*TO BE DONE:* Render the stretch of data from the line containing "Look (191, 1026)" through the line containing "Plus [201, 192]" as a Markdown table with the columns Row and Line, omitting any blank lines.

*EXTRACTED MATERIAL:*
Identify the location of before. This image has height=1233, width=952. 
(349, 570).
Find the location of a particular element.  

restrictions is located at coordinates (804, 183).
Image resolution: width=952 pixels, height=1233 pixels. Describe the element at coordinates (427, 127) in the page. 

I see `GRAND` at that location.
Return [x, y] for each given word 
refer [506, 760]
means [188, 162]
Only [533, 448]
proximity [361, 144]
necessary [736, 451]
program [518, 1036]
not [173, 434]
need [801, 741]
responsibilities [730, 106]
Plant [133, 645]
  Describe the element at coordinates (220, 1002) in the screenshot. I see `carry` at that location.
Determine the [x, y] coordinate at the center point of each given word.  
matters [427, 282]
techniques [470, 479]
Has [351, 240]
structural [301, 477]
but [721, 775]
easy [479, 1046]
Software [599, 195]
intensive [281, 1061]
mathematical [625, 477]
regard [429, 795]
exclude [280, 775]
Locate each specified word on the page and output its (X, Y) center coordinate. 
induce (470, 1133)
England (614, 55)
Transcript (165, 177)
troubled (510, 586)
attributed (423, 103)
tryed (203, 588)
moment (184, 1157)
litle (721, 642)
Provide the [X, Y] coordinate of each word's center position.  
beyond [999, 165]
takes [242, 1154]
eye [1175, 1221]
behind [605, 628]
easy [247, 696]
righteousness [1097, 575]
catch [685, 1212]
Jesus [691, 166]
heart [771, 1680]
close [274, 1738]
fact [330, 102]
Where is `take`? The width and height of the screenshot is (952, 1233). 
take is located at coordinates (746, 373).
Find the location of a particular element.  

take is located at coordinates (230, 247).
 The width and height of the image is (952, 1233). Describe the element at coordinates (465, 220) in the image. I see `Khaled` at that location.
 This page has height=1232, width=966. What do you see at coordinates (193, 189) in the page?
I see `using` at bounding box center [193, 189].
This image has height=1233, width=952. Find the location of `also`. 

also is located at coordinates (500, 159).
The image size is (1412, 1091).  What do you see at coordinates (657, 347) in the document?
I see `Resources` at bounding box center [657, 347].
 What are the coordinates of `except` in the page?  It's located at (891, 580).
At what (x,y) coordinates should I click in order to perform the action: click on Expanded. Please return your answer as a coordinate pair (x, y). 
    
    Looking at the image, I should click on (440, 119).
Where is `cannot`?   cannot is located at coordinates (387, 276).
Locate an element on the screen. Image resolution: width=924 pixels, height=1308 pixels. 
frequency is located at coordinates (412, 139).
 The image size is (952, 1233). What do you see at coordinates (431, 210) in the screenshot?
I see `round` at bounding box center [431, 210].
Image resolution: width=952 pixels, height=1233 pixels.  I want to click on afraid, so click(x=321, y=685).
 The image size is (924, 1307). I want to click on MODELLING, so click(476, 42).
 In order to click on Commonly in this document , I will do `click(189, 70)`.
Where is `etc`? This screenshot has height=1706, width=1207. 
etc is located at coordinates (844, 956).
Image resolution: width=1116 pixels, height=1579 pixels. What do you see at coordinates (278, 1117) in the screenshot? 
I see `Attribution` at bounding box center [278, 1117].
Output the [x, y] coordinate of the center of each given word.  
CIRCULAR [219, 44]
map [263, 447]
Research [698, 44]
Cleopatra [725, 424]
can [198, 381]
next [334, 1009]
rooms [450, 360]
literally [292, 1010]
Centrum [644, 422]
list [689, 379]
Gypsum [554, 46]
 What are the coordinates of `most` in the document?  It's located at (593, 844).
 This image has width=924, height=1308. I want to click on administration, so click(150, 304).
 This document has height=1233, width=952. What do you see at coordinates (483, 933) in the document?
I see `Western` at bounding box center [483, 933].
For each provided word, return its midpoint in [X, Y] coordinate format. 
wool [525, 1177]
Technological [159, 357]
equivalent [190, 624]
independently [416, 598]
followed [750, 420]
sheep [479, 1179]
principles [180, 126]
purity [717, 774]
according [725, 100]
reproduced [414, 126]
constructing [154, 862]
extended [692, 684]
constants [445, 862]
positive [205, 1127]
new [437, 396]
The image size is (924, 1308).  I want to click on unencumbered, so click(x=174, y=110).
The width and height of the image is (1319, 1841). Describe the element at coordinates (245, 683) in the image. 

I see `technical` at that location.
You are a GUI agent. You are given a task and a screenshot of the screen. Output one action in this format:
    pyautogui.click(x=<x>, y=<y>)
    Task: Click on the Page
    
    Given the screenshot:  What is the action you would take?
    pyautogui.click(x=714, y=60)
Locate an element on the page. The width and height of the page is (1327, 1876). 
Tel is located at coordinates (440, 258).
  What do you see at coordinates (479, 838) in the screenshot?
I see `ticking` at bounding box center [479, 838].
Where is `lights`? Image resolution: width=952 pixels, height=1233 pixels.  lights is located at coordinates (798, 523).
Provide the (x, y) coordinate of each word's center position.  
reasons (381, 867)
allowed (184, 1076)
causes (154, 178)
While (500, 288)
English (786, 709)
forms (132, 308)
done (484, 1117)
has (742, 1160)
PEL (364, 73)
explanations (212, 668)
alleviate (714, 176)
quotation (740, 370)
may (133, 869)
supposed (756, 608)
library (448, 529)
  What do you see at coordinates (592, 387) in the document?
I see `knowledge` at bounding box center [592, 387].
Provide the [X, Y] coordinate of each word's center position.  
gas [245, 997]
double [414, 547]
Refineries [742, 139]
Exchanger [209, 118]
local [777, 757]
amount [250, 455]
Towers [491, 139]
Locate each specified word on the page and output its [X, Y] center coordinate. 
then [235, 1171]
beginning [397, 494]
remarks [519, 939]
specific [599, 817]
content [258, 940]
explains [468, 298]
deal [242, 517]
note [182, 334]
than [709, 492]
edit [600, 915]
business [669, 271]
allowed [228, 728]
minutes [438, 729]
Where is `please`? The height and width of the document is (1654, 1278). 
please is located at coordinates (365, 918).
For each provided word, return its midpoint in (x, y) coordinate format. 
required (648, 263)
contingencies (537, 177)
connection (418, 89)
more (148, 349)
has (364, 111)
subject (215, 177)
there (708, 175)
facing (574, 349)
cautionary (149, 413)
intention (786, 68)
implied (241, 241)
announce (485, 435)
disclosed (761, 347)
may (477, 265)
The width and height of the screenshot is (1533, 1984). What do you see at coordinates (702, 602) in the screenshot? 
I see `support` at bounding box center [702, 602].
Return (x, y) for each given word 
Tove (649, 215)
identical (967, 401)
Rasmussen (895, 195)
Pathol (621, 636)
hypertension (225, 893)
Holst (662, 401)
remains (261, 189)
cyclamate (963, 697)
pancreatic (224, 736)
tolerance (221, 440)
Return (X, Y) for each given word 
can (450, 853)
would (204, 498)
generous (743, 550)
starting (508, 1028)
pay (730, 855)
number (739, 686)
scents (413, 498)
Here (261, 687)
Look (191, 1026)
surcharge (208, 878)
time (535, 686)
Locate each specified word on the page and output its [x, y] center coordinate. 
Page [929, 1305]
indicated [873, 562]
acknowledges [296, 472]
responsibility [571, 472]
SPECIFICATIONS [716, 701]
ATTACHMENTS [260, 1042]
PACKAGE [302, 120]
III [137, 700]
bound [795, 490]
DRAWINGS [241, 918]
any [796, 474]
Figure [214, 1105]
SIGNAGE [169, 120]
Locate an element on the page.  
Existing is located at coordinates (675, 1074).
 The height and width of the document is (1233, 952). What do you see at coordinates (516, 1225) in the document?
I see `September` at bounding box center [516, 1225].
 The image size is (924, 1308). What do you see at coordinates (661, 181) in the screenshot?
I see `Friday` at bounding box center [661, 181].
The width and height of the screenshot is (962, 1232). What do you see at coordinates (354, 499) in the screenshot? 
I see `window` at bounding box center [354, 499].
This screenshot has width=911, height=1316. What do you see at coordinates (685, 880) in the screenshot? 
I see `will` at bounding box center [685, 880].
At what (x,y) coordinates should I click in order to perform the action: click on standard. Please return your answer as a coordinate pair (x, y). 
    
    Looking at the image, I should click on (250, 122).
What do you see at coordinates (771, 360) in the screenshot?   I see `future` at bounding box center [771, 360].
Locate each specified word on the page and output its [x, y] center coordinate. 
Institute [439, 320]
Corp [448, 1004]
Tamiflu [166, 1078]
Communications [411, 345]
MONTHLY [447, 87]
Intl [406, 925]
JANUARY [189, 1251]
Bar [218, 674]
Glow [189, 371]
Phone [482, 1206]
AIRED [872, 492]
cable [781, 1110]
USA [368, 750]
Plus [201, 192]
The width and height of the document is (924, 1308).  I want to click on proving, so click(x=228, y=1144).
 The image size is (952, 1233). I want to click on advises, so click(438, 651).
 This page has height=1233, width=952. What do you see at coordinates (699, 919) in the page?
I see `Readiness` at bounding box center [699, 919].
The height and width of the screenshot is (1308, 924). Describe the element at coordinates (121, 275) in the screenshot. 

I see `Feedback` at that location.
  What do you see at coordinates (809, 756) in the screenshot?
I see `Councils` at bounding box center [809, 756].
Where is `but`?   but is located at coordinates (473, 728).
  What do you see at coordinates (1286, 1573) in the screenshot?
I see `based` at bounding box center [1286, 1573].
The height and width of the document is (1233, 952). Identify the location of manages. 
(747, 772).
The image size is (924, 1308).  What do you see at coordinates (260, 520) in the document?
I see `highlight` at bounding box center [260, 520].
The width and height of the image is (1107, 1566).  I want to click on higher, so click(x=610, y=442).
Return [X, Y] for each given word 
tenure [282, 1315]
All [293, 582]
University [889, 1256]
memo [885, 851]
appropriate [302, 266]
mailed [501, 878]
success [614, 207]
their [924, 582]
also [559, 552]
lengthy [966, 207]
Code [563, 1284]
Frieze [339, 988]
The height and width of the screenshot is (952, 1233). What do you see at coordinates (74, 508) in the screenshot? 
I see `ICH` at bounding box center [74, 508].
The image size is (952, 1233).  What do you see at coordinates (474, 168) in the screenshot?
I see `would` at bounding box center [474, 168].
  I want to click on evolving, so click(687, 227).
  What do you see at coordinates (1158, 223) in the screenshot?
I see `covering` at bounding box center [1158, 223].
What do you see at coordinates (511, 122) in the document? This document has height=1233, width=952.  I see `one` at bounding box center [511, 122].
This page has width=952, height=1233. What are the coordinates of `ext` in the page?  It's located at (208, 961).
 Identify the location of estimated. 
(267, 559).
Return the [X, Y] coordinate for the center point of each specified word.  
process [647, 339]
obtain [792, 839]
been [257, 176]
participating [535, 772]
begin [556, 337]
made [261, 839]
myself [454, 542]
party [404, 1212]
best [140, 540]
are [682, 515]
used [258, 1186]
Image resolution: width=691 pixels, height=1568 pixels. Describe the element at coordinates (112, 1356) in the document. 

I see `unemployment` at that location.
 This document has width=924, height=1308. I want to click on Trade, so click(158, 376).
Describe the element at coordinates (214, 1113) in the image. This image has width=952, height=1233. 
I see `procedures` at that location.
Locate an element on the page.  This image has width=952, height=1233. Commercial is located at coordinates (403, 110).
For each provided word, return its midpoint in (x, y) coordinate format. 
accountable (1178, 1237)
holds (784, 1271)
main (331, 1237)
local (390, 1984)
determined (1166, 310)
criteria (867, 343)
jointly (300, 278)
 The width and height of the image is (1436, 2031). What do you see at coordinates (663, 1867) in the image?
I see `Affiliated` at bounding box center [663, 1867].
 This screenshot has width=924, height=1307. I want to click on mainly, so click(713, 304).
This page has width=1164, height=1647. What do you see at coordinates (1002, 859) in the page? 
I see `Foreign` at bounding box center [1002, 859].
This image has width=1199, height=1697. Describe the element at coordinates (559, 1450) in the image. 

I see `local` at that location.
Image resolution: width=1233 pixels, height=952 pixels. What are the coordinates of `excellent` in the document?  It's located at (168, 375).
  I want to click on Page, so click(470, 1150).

*SOLUTION BELOW:*
| Row | Line |
|---|---|
| 1 | Look (191, 1026) |
| 2 | surcharge (208, 878) |
| 3 | time (535, 686) |
| 4 | Locate each specified word on the page and output its [x, y] center coordinate.  |
| 5 | Page [929, 1305] |
| 6 | indicated [873, 562] |
| 7 | acknowledges [296, 472] |
| 8 | responsibility [571, 472] |
| 9 | SPECIFICATIONS [716, 701] |
| 10 | ATTACHMENTS [260, 1042] |
| 11 | PACKAGE [302, 120] |
| 12 | III [137, 700] |
| 13 | bound [795, 490] |
| 14 | DRAWINGS [241, 918] |
| 15 | any [796, 474] |
| 16 | Figure [214, 1105] |
| 17 | SIGNAGE [169, 120] |
| 18 | Locate an element on the page.   |
| 19 | Existing is located at coordinates (675, 1074). |
| 20 |  The height and width of the document is (1233, 952). What do you see at coordinates (516, 1225) in the document? |
| 21 | I see `September` at bounding box center [516, 1225]. |
| 22 |  The image size is (924, 1308). What do you see at coordinates (661, 181) in the screenshot? |
| 23 | I see `Friday` at bounding box center [661, 181]. |
| 24 | The width and height of the screenshot is (962, 1232). What do you see at coordinates (354, 499) in the screenshot?  |
| 25 | I see `window` at bounding box center [354, 499]. |
| 26 | This screenshot has width=911, height=1316. What do you see at coordinates (685, 880) in the screenshot?  |
| 27 | I see `will` at bounding box center [685, 880]. |
| 28 | At what (x,y) coordinates should I click in order to perform the action: click on standard. Please return your answer as a coordinate pair (x, y).  |
| 29 |     Looking at the image, I should click on (250, 122). |
| 30 | What do you see at coordinates (771, 360) in the screenshot?   I see `future` at bounding box center [771, 360]. |
| 31 | Locate each specified word on the page and output its [x, y] center coordinate.  |
| 32 | Institute [439, 320] |
| 33 | Corp [448, 1004] |
| 34 | Tamiflu [166, 1078] |
| 35 | Communications [411, 345] |
| 36 | MONTHLY [447, 87] |
| 37 | Intl [406, 925] |
| 38 | JANUARY [189, 1251] |
| 39 | Bar [218, 674] |
| 40 | Glow [189, 371] |
| 41 | Phone [482, 1206] |
| 42 | AIRED [872, 492] |
| 43 | cable [781, 1110] |
| 44 | USA [368, 750] |
| 45 | Plus [201, 192] |